Department of Computational Medicine and Bioinformatics and Department of Biological Chemistry, University of Michigan, 100 Washtenaw Avenue, Ann Arbor, MI 48109-2218, USA.
Bioinformatics. 2013 Oct 15;29(20):2588-95. doi: 10.1093/bioinformatics/btt447. Epub 2013 Aug 23.
Identification of protein-ligand binding sites is critical to protein function annotation and drug discovery. However, there is no method that could generate optimal binding site prediction for different protein types. Combination of complementary predictions is probably the most reliable solution to the problem.
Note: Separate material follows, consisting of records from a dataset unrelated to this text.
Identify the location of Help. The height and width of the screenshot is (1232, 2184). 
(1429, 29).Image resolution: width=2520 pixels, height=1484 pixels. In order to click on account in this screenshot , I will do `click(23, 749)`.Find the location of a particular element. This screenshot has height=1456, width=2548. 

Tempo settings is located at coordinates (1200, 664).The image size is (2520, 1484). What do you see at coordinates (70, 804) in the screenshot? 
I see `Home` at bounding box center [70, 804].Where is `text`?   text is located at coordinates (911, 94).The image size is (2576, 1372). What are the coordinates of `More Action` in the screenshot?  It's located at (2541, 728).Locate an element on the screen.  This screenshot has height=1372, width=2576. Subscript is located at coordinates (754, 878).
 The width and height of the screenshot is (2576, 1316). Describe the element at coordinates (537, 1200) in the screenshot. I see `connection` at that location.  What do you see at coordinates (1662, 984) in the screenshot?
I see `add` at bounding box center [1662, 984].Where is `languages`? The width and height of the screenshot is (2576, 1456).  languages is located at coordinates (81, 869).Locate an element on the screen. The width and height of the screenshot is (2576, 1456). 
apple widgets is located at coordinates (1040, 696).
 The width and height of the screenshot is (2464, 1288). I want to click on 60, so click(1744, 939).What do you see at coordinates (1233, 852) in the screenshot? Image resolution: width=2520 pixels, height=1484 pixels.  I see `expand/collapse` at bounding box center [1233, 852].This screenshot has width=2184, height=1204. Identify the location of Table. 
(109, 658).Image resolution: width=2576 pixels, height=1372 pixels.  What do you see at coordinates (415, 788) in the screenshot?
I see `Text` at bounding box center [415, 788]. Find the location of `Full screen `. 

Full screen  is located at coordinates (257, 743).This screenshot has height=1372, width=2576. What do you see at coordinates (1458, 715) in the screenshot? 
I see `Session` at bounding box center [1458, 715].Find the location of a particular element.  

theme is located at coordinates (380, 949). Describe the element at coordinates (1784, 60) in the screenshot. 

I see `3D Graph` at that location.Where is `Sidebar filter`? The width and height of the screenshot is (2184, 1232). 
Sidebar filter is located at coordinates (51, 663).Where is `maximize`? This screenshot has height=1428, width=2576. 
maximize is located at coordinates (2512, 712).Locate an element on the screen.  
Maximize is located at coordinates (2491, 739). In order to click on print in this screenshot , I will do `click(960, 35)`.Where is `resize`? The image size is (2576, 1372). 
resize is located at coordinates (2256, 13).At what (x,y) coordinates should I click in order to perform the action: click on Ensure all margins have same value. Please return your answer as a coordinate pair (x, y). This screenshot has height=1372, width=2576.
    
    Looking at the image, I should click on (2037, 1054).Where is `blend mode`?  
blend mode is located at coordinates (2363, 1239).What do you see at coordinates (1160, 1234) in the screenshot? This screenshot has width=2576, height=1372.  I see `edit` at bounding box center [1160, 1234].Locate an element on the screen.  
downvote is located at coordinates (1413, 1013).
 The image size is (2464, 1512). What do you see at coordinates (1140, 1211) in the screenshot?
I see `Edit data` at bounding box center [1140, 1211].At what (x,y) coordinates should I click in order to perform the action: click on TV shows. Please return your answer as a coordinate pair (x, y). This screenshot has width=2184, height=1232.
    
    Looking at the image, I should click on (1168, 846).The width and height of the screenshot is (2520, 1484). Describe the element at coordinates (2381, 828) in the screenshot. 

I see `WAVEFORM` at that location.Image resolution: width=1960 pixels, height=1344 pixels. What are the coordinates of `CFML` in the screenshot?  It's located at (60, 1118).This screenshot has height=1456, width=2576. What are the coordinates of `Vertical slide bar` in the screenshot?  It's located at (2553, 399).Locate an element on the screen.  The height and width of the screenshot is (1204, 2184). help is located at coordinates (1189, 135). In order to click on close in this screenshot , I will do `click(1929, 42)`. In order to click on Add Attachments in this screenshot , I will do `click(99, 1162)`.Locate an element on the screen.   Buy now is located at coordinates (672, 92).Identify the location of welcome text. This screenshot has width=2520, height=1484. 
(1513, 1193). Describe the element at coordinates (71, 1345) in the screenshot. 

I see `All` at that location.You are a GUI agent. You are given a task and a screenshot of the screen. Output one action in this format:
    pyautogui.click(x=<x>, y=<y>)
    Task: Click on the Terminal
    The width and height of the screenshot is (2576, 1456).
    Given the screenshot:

We develop two new methods, one based on binding-specific substructure comparison (TM-SITE) and another on sequence profile alignment (S-SITE), for complementary binding site predictions. The methods are tested on a set of 500 non-redundant proteins harboring 814 natural, drug-like and metal ion molecules. Starting from low-resolution protein structure predictions, the methods successfully recognize >51% of binding residues with average Matthews correlation coefficient (MCC) significantly higher (with P-value <10(-9) in student t-test) than other state-of-the-art methods, including COFACTOR, FINDSITE and ConCavity. When combining TM-SITE and S-SITE with other structure-based programs, a consensus approach (COACH) can increase MCC by 15% over the best individual predictions. COACH was examined in the recent community-wide COMEO experiment and consistently ranked as the best method in last 22 individual datasets with the Area Under the Curve score 22.5% higher than the second best method. These data demonstrate a new robust approach to protein-ligand binding site recognition, which is ready for genome-wide structure-based function annotations.
鉴定蛋白质-配体结合位点对于蛋白质功能注释和药物发现至关重要。然而,目前尚无方法可以针对不同的蛋白质类型生成最佳的结合位点预测。组合互补预测可能是解决该问题最可靠的方法。
我们开发了两种新方法,一种基于结合特异性亚结构比较(TM-SITE),另一种基于序列轮廓比对(S-SITE),用于互补结合位点预测。该方法在一组包含 814 种天然、类药和金属离子分子的 500 个非冗余蛋白质上进行了测试。从低分辨率的蛋白质结构预测开始,该方法成功地识别出>51%的结合残基,平均马修斯相关系数(MCC)显著更高(学生 t 检验的 P 值<10(-9)),优于其他最先进的方法,包括 COFACTOR、FINDSITE 和 ConCavity。当将 TM-SITE 和 S-SITE 与其他基于结构的程序结合使用时,共识方法(COACH)可以将 MCC 相对于最佳单个预测提高 15%。COACH 在最近的全社区 COMEO 实验中进行了检验,并在最后 22 个单独数据集的排名中始终位居首位,曲线下面积得分比第二名高 22.5%。这些数据证明了一种新的用于蛋白质-配体结合位点识别的稳健方法,它已经准备好进行基于基因组的结构功能注释。